### Source material
==================================================

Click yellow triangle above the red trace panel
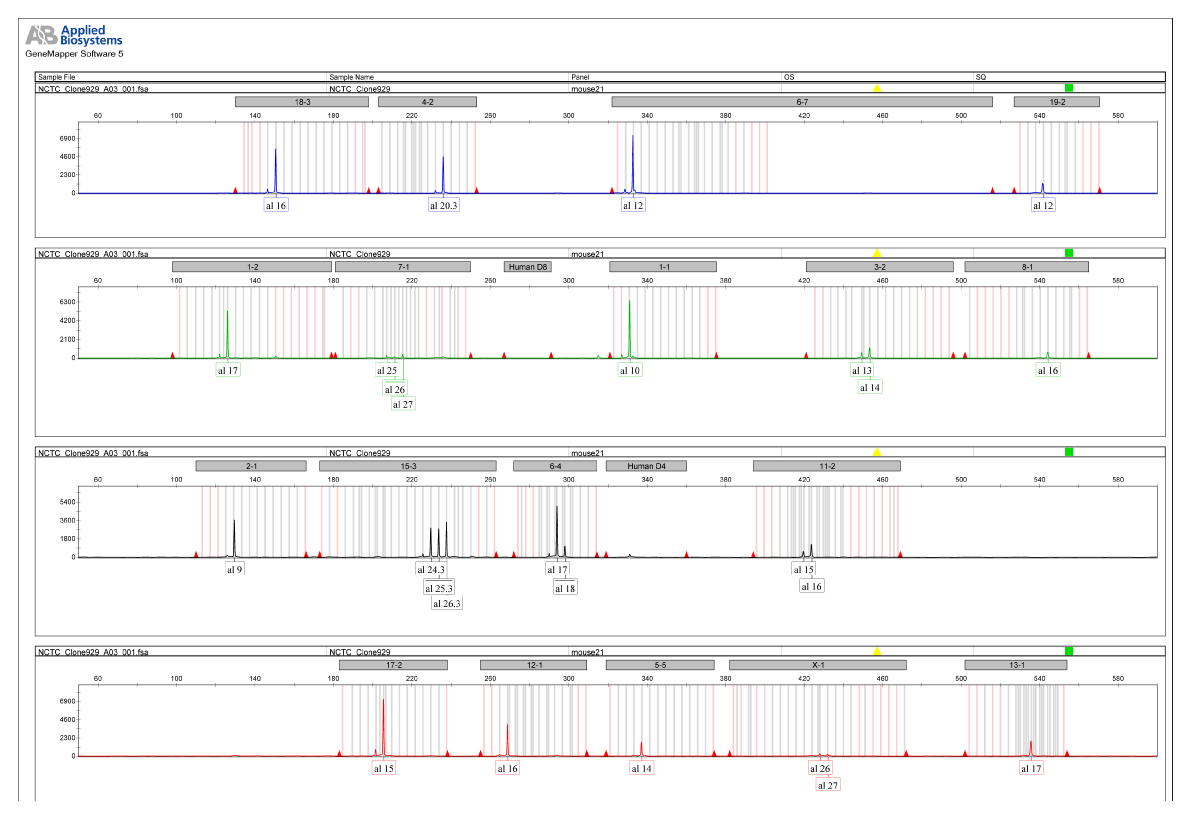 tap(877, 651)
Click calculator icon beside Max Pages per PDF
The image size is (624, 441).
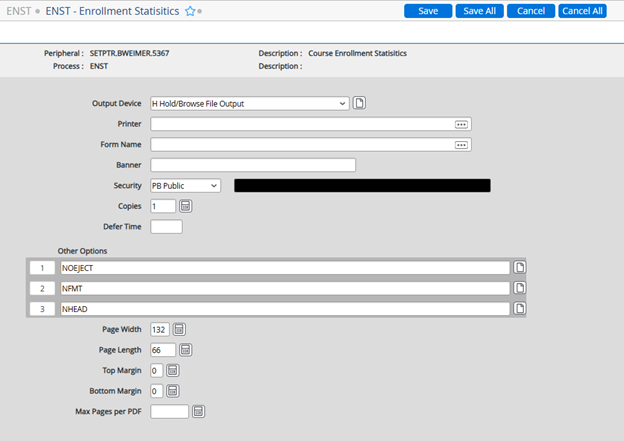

==================================================

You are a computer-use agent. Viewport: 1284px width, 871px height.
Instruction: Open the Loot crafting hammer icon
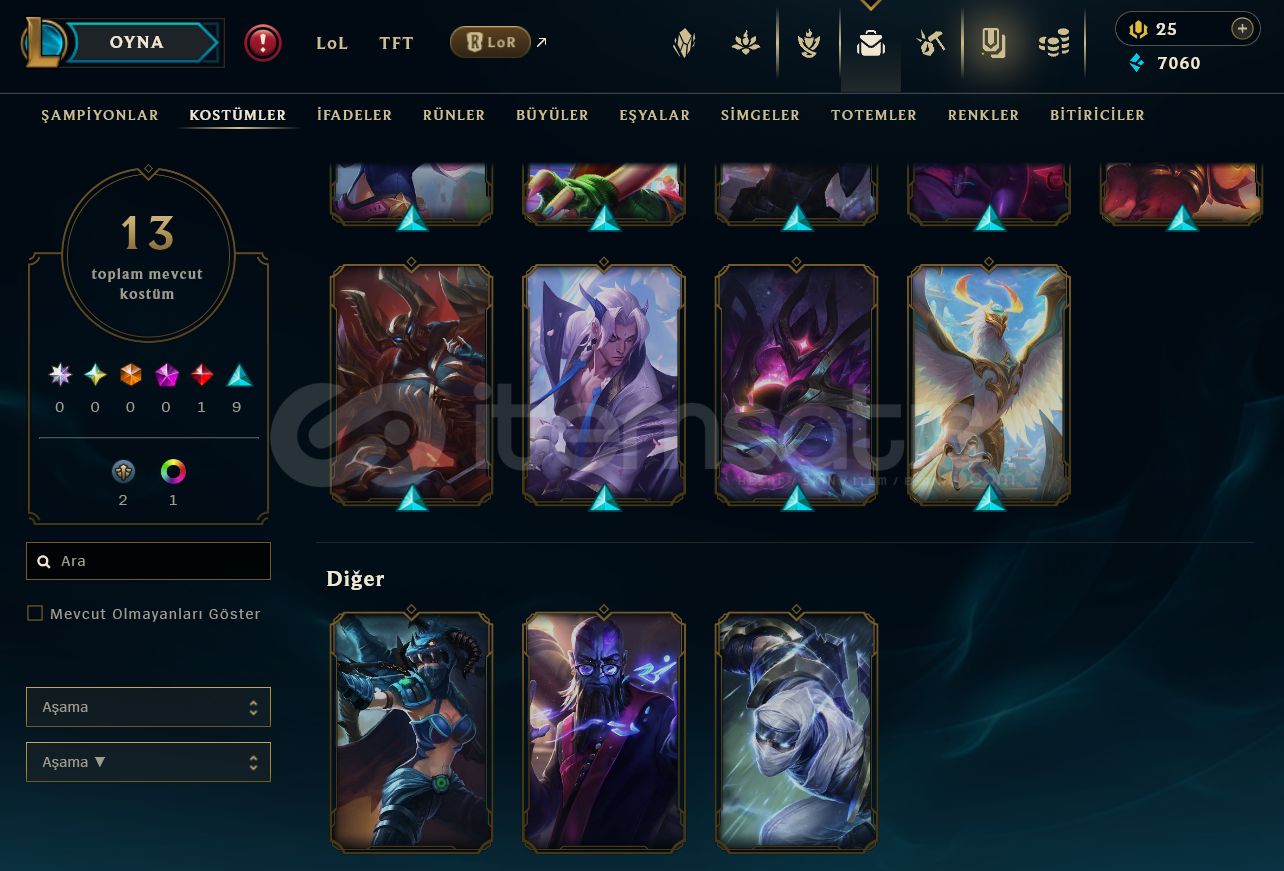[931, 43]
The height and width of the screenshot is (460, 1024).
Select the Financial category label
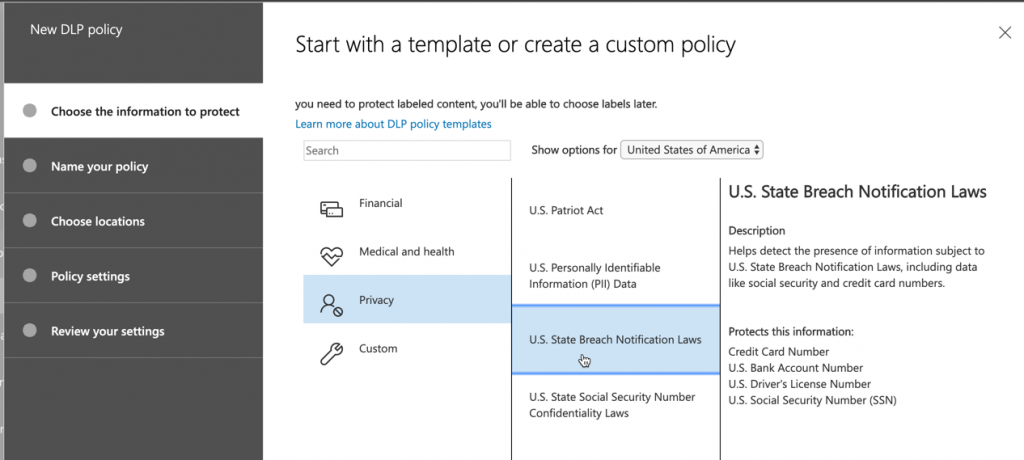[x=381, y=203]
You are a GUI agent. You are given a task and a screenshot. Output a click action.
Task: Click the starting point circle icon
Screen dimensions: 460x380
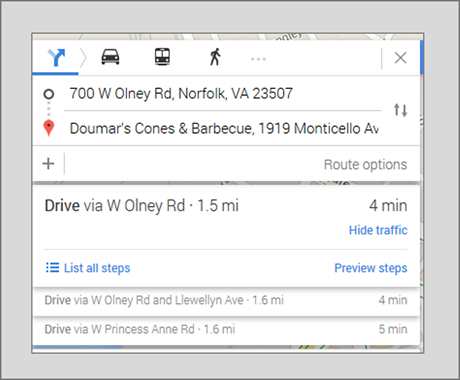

==================================================

### Exercise details
Can you write out, word for word, the rows between the lines holding "The height and" and "Screen dimensions: 460x380", inclusive, leaving the pictures out?

### Solved exercise
The height and width of the screenshot is (460, 1024).
Select the Financial category label
[x=381, y=203]
You are a GUI agent. You are given a task and a screenshot. Output a click action.
Task: Click the starting point circle icon
Screen dimensions: 460x380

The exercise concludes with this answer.